The problem: You have a hard drive enclosure with 5x 1TB drives. You want to make the largest possible single drive that the operating system can use while still offering RAID protection. However, your 32 bit O/S can only see a max 2TB drive.
RAID is a compromise, it always sacrifices drive capacity for redundancy. The higher the RAID number, generally the better the protection. The exception is RAID0 - ie. zero protection but higher performance due to reading from many drives at once.
You will have to “log on” to the management screen of the drive enclosure and experiment with the available configurations to see how best to divide up the hard drives.
RAID0: Not really an option as there is no extra data security but you could use 2x 1TB (2TB total) / 2x 1TB (2TB total) and 1x 1TB (1TB total) giving you three separate non-redundant drives to use. Data is broken up into chunks and “stripe” written to the drives in turn giving performance but no extra protection.

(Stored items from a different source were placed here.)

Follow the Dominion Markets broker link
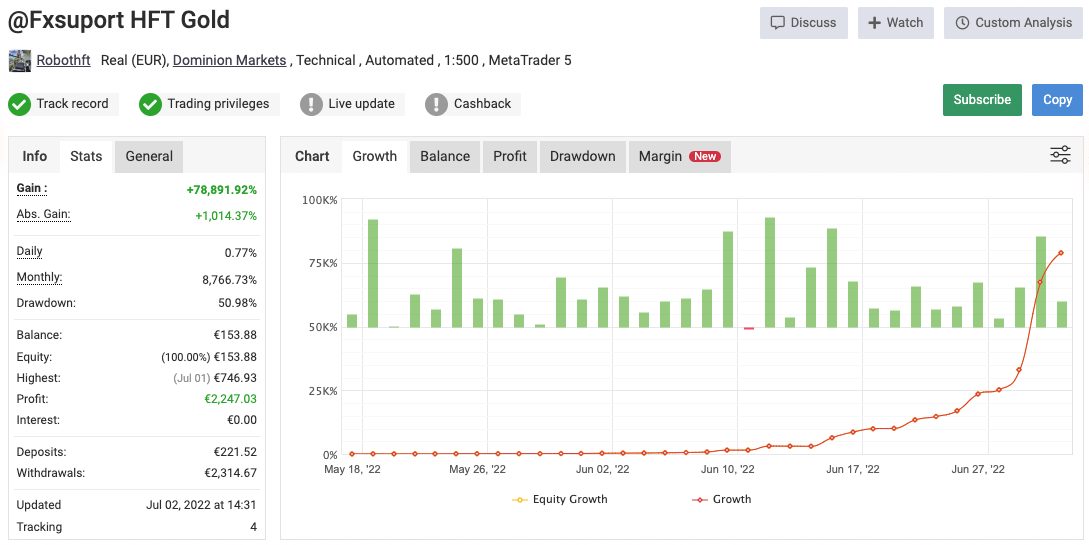pos(229,60)
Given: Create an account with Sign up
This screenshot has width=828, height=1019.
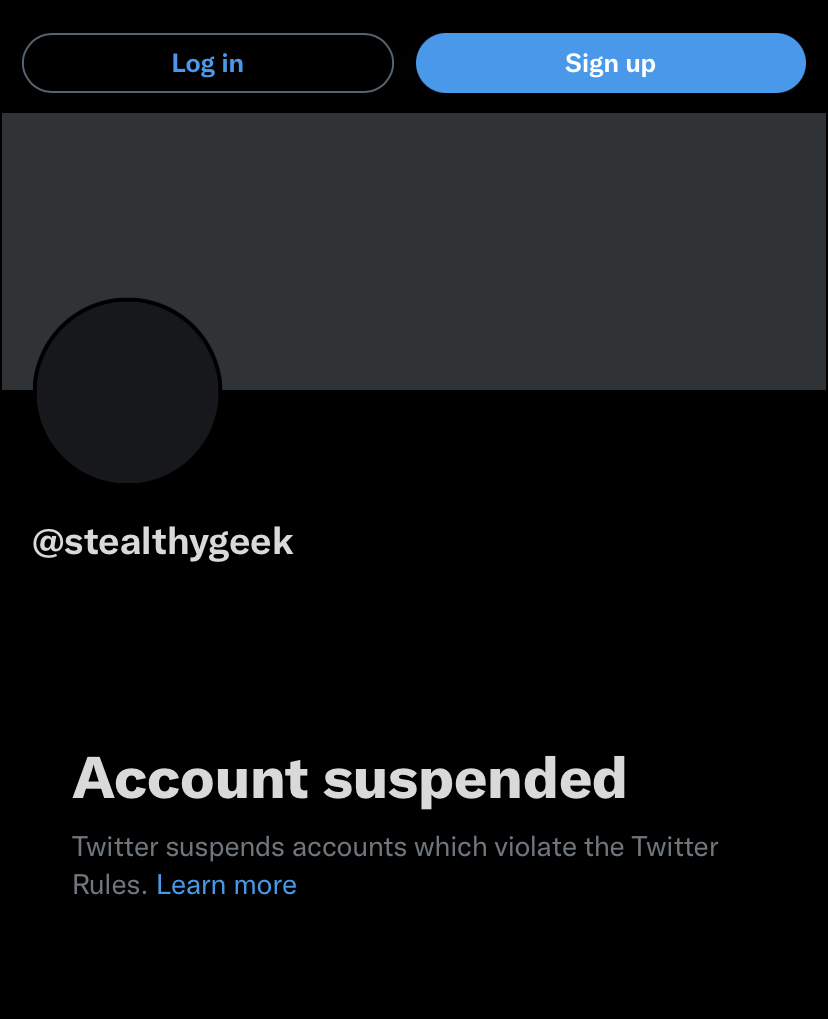Looking at the screenshot, I should tap(611, 63).
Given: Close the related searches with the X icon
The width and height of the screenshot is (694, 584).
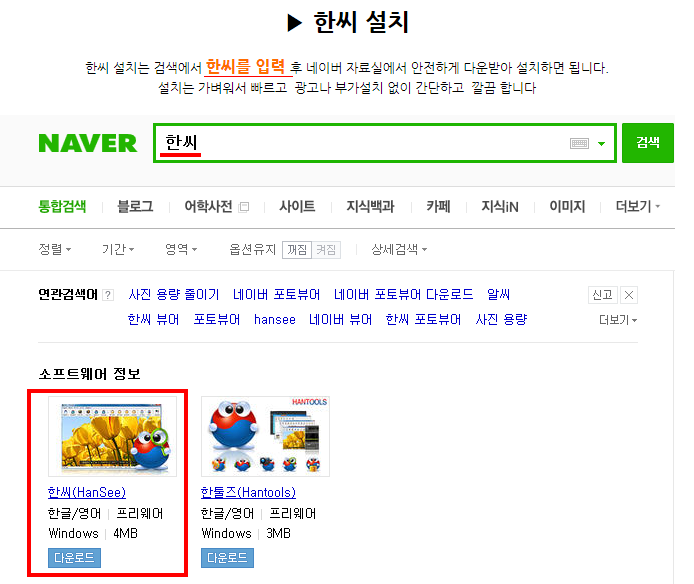Looking at the screenshot, I should coord(628,295).
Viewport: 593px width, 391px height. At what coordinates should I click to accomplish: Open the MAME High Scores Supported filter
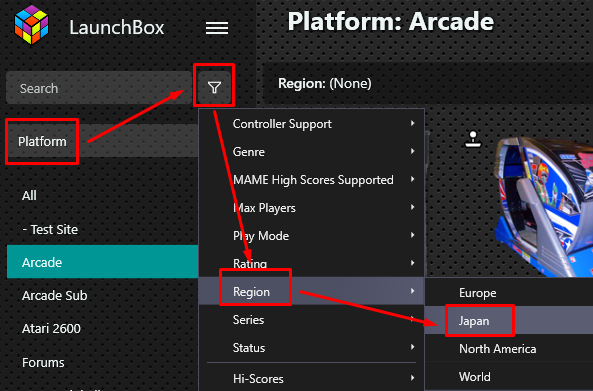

RAID1: Disk mirroring, but you lose 50% of the available drives per array. So you could set up 2x 1TB (1TB total) / 2x 1TB (1TB total) and 1x 1TB unassigned. You end up with 2 usable drives but have “lost” three out of the set due to redundancy ie. drives without a pair. You could also have a pair of drives mirrored, ie. (2x 2x 1TB) and 1 drive spare but you would still only have a single 2TB drive to play with. Gives good redundancy but at a high price in lost overall capacity.
RAID5: Best compromise, data is broken up into chunks and an extra parity chunk is created based on the original data. It is then stripe written to the drives in turn giving both performance and redundancy. You need at least 3 drives to make this work so you could use 3x 1TB (2TB total) and mirror the remaining 2x 1TB (1TB total) giving you two drives, one striped of 2GB and one mirrored of 1 TB.
Other RAID levels play about with striping a mirror etc and can be demanding of overhead - check Wikipedia article - eg. RAID6 can tolerate two drives failing at once where RAID5 can only tolerate one failure.
Having said all this, the best thing to do would be to see if the management software allows you to create “logical” splits. To explain, you create a RAID5 set including all 5 drives - this gives you a physical array of 4TB. But - you then say: I want to make a logical division of that array into two “software” or “logical” drives of 2TB each.
So the underlying hardware is a 5-disk RAID5 array, but two 2TB logical drives are passed to the operating system for use. Driver abstraction means the O/S won’t even know it doesn’t have two distinct drives.
That’s the best way to go ending up with 2x 2TB protected drives but if that is not possible go with one stripe and one mirror giving 1x 2TB and 1x 1TB.